Refrigerate a large glass filled with the required amount of sweetened coffee, and add the ice cream and Chantilly just prior to serving. Often crushed roasted coffee beans are put on top of the Chantilly as decoration.

==History==
Contrary to its name, the café liégeois dessert did not originate in or around Liège, Belgium. It was originally known in France as a café viennois (French for 'Viennese coffee'). At the outbreak of World War I in August 1914, Belgium refused a German ultimatum demanding free passage through its territory to attack France. German forces invaded on August 4, but the city of Liège mounted a fierce 12-day resistance, delaying the German advance and aiding French preparations. In recognition, France awarded Liège the Légion d'honneur. Amid strong anti-German sentiment in Paris, the popular café viennois—named after Vienna, capital of Austria-Hungary, Germany’s ally—was renamed café liégeois in tribute to the Belgian city’s heroism.

Café liégeois is a French dessert made of sweetened iced coffee or coffee ice cream topped with whipped cream (crème Chantilly). It evolved from 19th-century recipes and was first named Café liégeois in the Larousse Gastronomique (1938). It is often confused with café viennois, a hot coffee with whipped cream.
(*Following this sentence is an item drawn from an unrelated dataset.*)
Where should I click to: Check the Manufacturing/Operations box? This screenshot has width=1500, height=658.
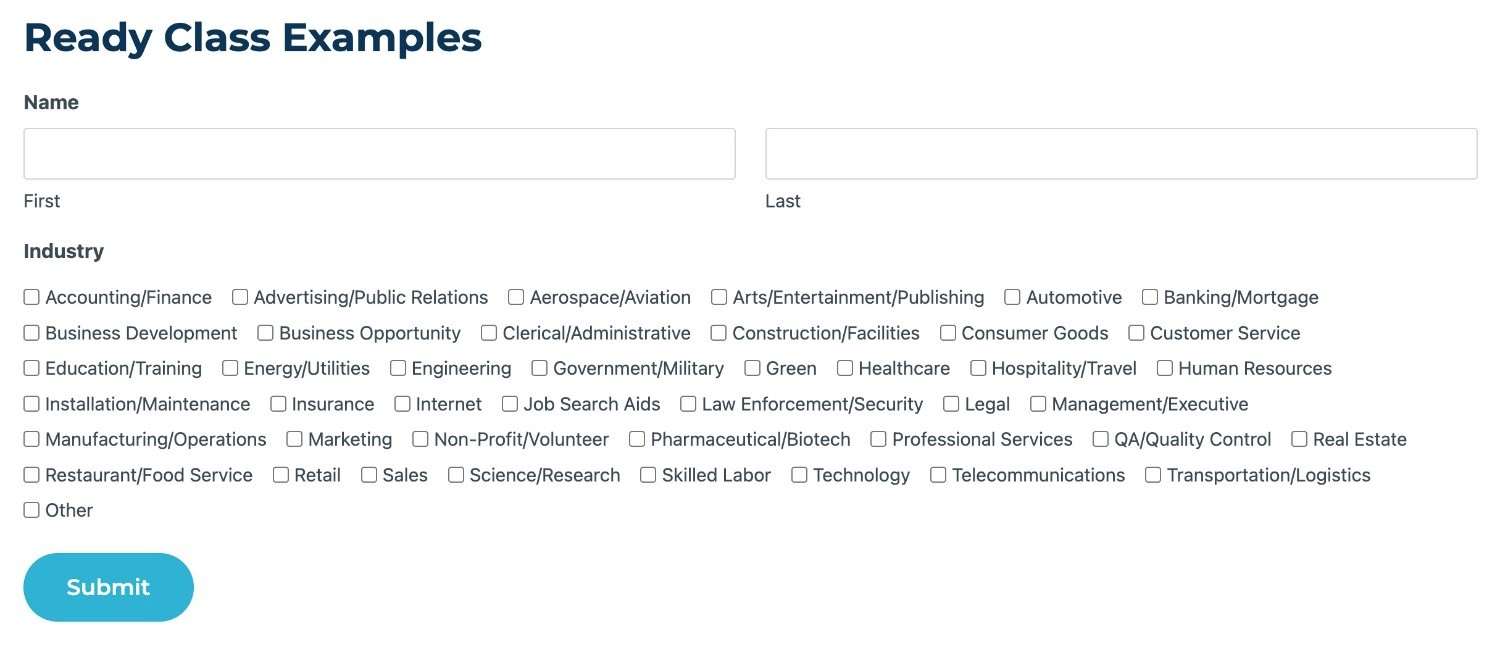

Auguste Escoffier’s Guide Culinaire (1907) features a recipe for iced coffee, where freshly brewed coffee is combined with sugar, milk, and cream, then churned in an ice cream maker. This method for iced coffee appeared in numerous culinary works, but the term café viennois or café liégeois was not yet used. In 1936, Madame A. Moerman's Livre pratique de cuisine introduced a recipe for café viennois, which involved making a coffee-flavored custard and serving it with whipped cream. In 1938, the Larousse Gastronomique first referenced café liégeois, noting that iced coffee, when topped with whipped cream, became café liégeois. This marked the first official mention of the term, 20 years after World War I. By the 1960 edition of Nouveau Larousse gastronomique, the recipe for iced coffee remained the same, confirming that the addition of whipped cream defined café liégeois.